We continue this week with a short selection from the book of Fr Robert Hughes Benson, "The Friendship of Christ":
See how full are the Gospels of this desire of Jesus Christ for deep friendship with man! For the most part, it is of His Humanity that the Gospels tell us; a Humanity that cried to Its kind -- a Humanity not only tempted but also, as it were, specialized in all points like as we are. "Now Jesus loved Martha, and her sister Mary, and Lazarus. " "Jesus, looking upon him, loved him" it seems with an emotion distinguished from that of the Divine Love that loves all things that It has made; loved him for the ideal which he in particular might yet accomplish, more than for the fact that he merely existed -- loved him as I love my own friend, and as he loves me.
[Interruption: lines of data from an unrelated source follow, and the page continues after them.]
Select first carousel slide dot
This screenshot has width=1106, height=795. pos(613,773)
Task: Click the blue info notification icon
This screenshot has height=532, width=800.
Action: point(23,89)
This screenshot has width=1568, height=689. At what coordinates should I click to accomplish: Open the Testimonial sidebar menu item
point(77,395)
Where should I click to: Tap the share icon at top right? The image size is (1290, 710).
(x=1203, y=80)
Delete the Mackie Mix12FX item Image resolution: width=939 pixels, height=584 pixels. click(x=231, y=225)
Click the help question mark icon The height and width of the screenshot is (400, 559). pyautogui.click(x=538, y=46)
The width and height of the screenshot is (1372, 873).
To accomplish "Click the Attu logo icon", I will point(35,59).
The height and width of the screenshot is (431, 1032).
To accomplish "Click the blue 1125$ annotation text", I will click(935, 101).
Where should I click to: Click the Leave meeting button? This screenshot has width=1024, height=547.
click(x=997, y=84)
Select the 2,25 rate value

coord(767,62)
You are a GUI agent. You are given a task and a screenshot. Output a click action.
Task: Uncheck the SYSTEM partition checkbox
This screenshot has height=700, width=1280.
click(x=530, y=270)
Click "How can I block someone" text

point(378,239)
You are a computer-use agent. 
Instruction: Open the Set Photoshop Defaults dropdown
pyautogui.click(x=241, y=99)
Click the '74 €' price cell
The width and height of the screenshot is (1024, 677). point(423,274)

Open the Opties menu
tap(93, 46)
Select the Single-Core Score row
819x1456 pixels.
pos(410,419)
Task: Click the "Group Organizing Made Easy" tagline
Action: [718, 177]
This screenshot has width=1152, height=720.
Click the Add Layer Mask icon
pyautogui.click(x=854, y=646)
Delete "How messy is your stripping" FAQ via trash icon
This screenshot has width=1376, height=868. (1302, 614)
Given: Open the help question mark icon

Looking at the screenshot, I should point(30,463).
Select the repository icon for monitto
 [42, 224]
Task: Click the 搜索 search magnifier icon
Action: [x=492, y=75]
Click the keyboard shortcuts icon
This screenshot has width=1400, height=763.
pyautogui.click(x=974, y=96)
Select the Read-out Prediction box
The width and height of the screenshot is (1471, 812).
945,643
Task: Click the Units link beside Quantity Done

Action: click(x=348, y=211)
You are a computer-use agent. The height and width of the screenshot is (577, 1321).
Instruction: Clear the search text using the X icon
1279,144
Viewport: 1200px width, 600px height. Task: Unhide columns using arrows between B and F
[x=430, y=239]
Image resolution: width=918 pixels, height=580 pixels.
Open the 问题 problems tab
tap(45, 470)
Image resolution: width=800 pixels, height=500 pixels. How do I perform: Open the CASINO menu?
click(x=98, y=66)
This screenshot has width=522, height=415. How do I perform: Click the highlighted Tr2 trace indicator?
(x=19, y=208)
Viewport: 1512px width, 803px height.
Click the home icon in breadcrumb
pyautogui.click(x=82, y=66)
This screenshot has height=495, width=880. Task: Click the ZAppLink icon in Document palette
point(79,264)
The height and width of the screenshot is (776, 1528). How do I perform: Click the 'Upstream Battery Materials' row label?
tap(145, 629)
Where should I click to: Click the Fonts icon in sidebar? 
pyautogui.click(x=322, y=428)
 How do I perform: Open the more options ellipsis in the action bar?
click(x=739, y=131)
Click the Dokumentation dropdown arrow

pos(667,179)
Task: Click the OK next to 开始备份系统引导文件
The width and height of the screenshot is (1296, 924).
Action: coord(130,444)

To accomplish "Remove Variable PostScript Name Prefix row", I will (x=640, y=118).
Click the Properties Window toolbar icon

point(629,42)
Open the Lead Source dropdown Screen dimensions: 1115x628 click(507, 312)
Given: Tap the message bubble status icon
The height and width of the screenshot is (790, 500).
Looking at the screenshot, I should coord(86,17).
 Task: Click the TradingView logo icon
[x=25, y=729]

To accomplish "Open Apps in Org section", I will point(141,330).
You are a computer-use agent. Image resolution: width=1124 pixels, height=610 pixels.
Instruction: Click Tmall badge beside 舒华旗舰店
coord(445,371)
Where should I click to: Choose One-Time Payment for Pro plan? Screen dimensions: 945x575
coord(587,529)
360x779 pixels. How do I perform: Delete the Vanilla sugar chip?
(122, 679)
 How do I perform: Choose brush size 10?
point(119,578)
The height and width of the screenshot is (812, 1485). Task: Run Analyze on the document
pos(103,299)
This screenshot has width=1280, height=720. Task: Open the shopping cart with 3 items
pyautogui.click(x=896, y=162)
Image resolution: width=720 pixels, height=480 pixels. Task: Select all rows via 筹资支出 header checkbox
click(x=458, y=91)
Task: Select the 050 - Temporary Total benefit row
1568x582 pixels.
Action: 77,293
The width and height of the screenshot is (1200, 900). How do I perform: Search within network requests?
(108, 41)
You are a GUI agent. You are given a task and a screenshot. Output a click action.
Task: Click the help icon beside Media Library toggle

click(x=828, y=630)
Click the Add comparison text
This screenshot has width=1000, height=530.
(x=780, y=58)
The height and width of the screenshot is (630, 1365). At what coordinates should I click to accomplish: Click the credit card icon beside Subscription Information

It is these moments, probably, above all others, that have endeared Jesus Christ to humanity - - moments in which He displayed Himself as truly one of us. It is when He is "lifted up" -- not in the glory of triumphant Divinity, but in the shame of beaten Humanity, that He draws us to Himself. We read of His works of power and are conscious of awe and adoration: but when we read how He sat weary at the well-side while His friends went for food; how in the Garden, He turned in agonized reproach to those from whom He had hoped for consolation -- "What? Could you not watch one hour with Me?" -- we are conscious of that which is even dearer to Him than all the adoration of all the angels in glory: tenderness and love and compassion. Or again; -- Jesus Christ speaks to us more than once in the Scripture in deliberate statement of this desire of His to be our friend. He sketches for us a little picture of the lonely house at nightfall, of Himself who stands and knocks upon the door and of the intimate little meal He expects. "And if any man will open -- (any man!) -- I will come in to him and will sup with him and he with Me." Or again, he tells those whose hearts are sick at the bereavement that comes upon them so swiftly, "I will not now call you servants . . . ; but I have called you friends." Or again He promises His continual presence, "Behold, I am with you all days." And, "as long as you did it to one of these My least brethren, you did it to Me."
[It is] clear in the Gospels that Jesus Christ first and foremost desires our friendship. It is His reproach to the world, not that the Savior came to the lost, and that the lost ran from Him to lose themselves more deeply, not that the Creator came to the Creature and that the Creature rejected Him; but that the Friend "came unto His own, and that His own received Him not."